Which two measures are the most correlated? Interpret.
(Caution! Make sure that you are using the centrality/proximity measures with the original vertex ordering, and then find the correlations.)
- Select a centrality measure as the first vector in the vector drop down menu
- There is a second drop-down menu right below it, select a prestige measure
- Select
`Vectors > Info`. This will give you the*Pearson correlation coefficient* - Make sure that the measures were applied to the original ordering of the vertices, so that you are correlating values for the same vertex

- [1 bonus] Finally, load the file CitationNetWoCoauthors.net. This is the citation network with citations between co-authors removed (the reason being that an author may be citing their own paper and in the process citing their co-authors). We're trying to get a more "unbiased" prestige measure where we don't take direct citations by co-authors into account. Compare the density of this network with the complete author citation network. What percentage of the citation edges was from co-authors?

You may wish to refer to the Power-laws “Scale free” networks and the Generating and Fitting Power Law Distributions in Matlab to figure out how to complete the tasks.

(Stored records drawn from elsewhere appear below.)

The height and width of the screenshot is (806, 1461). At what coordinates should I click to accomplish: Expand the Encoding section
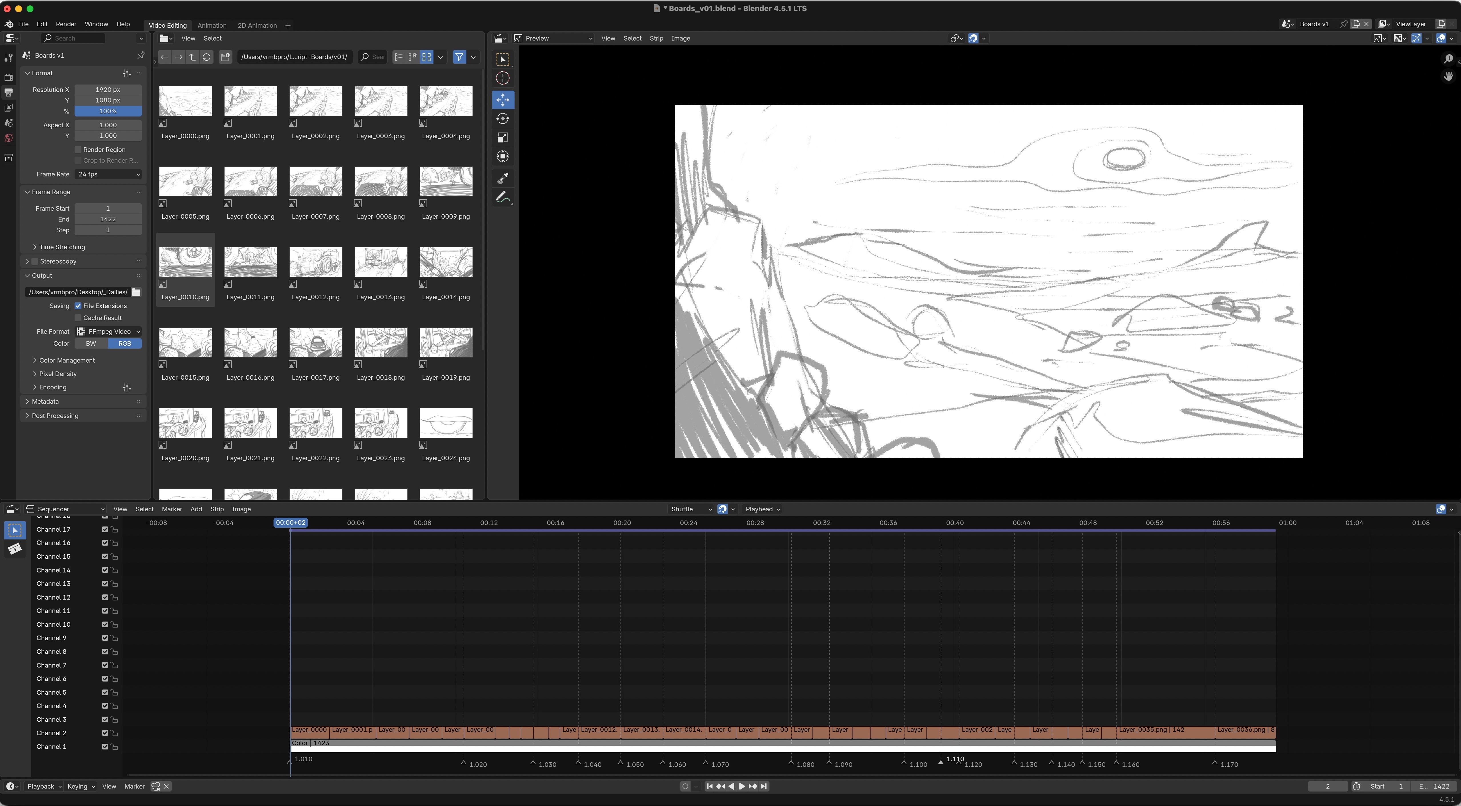(53, 387)
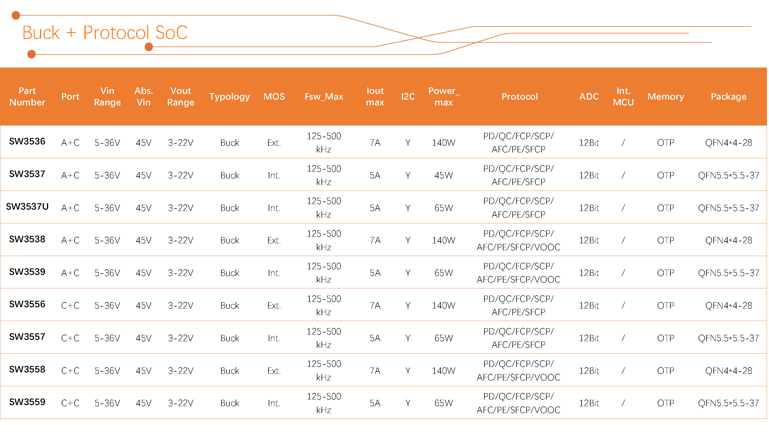Click the Fsw_Max column header
Image resolution: width=769 pixels, height=433 pixels.
[x=324, y=97]
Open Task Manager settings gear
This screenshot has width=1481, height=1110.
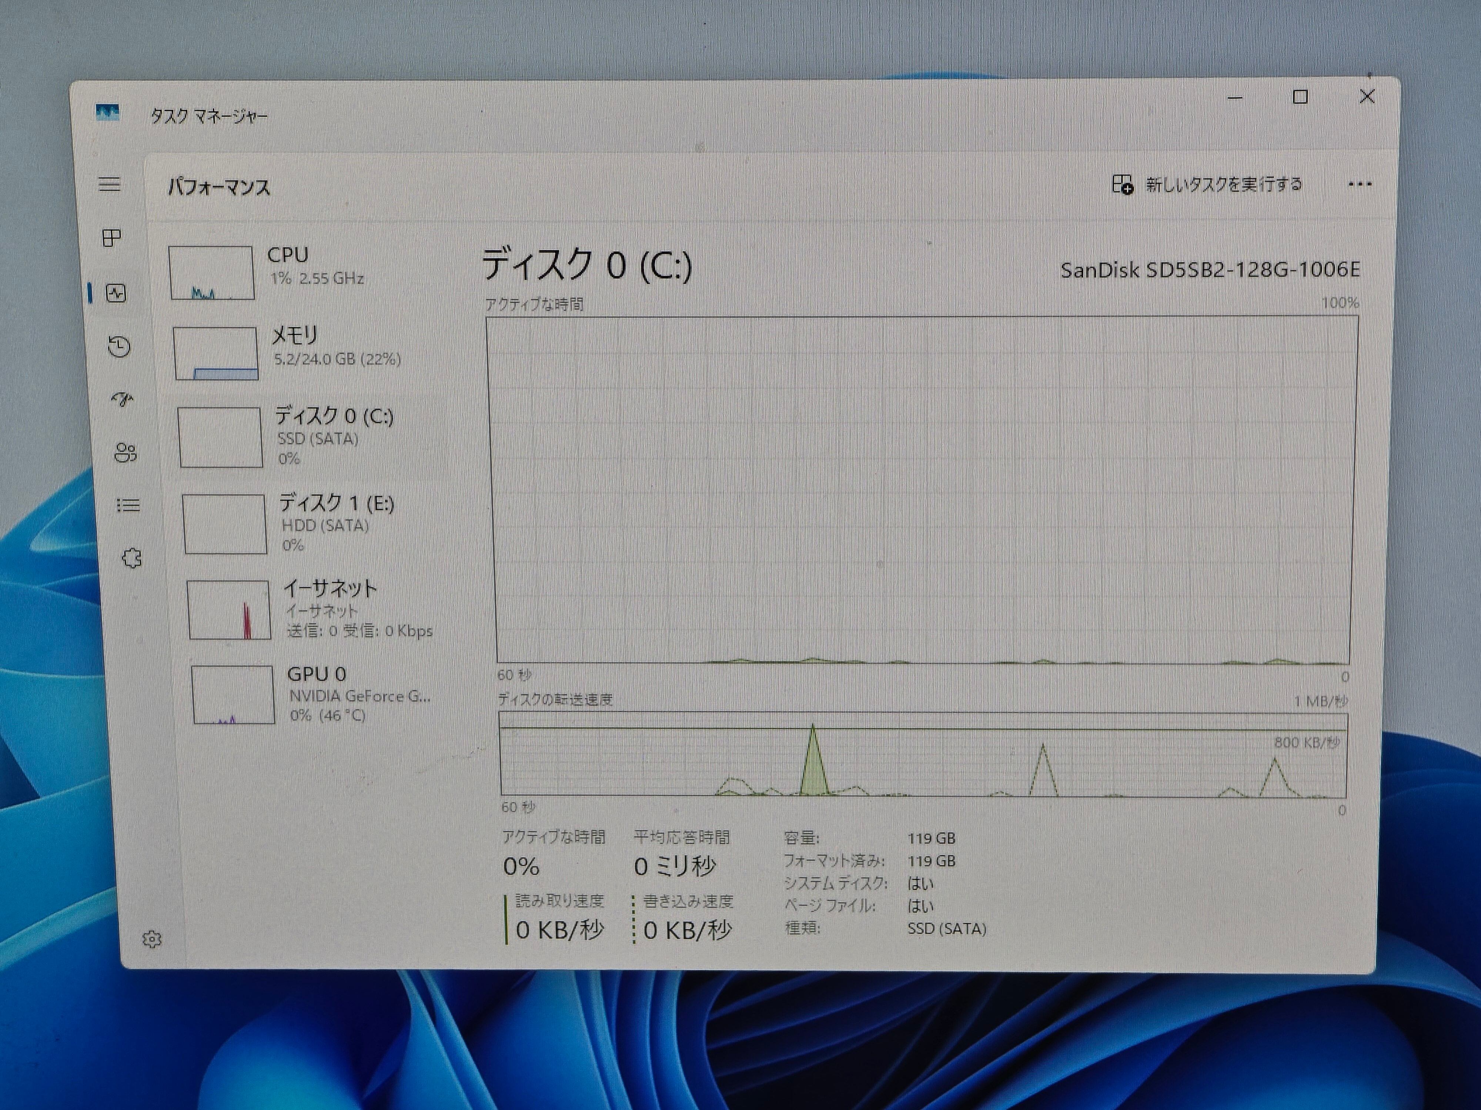pos(152,939)
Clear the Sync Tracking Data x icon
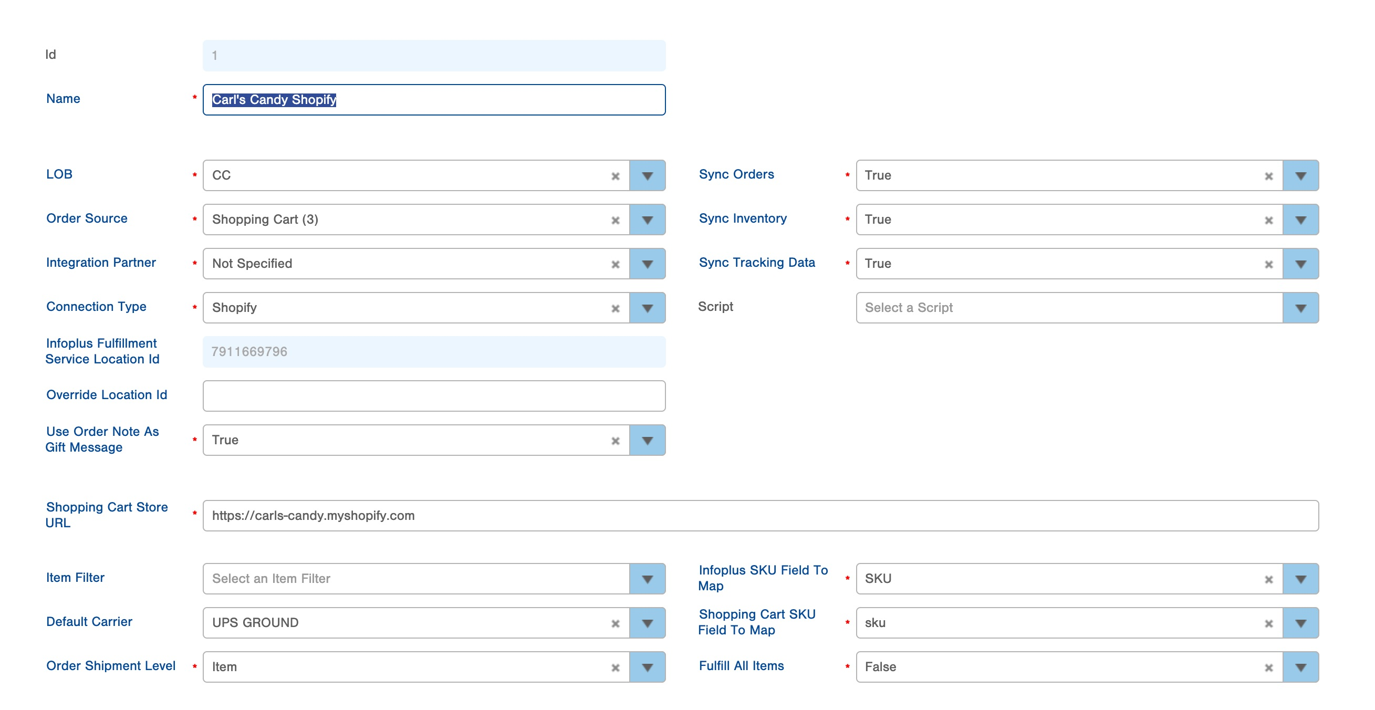 1268,265
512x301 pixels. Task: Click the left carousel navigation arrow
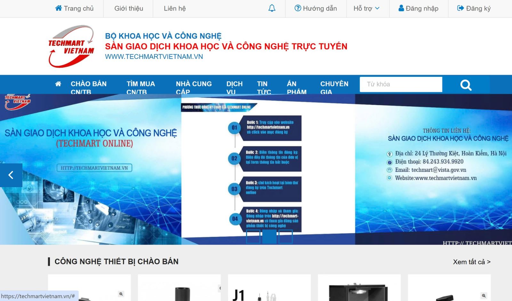click(x=11, y=174)
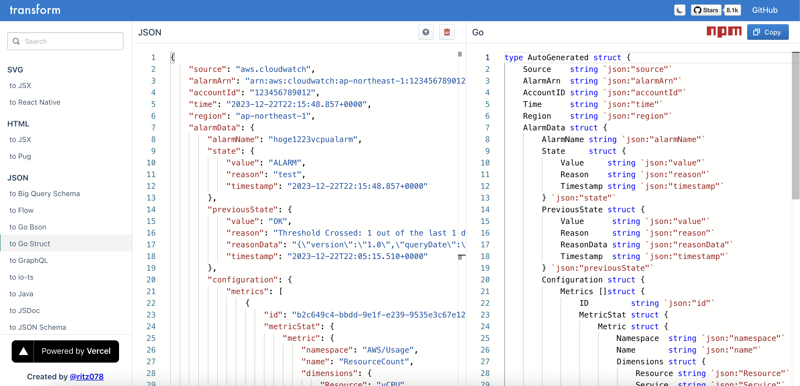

Generate 100,000 random integers from a power law distribution with exponent alpha = 2.1

- What is the largest value in your sample? Is it possible for a node in a network to have a degree this high (assuming you don't allow multiple edges between two nodes)?
- Construct a histogram of the frequency of occurrence of each integer in your sample.
Pajek will let you calculate the degree of each individual node (
`Net > Partitions > Degree > All`). Then, export the partition as a '.clu' file by clicking on the save icon to the left of the partitions drop-down select menu. Now, you can import it into Excel or another program and histogram it. Try both a linear scale plot and a log-log scale plot. - What happens to the bins with zero count in the log-log plot?
- Try a simple linear regression on the log transformation of both variables.
In Matlab, you can plot two data sets together as follows:
`plot(x1,y1,'r-',x2,y2,'b:')`. This will plot y1 vs. x1 as a red solid line, and y2 vs. x2 as a blue dotted line. (If you are using the fitlineonloglog.m Matlab script, you will feed it the binned data, and it will take the log of the x and y for you before doing a linear fit). What is your value of the power-law exponent alpha? Include a plot of the data with the fit superimposed. - Now exponentially bin the data and fit with a line. What is your value of alpha?
- Finally, do a cumulative frequency plot of the original data sample. Fit, plot, and report on the fitted exponent and the corresponding value of alpha.
- [1 bonus] Which method was the most accurate? Which one, in your opinion, gave the best view of the data and the fit?

Submission of your homework is via WebCT. You must submit all the required files in a single document containing all the answers.

Acknowledgement: The assignment is modified from Lada Adamic.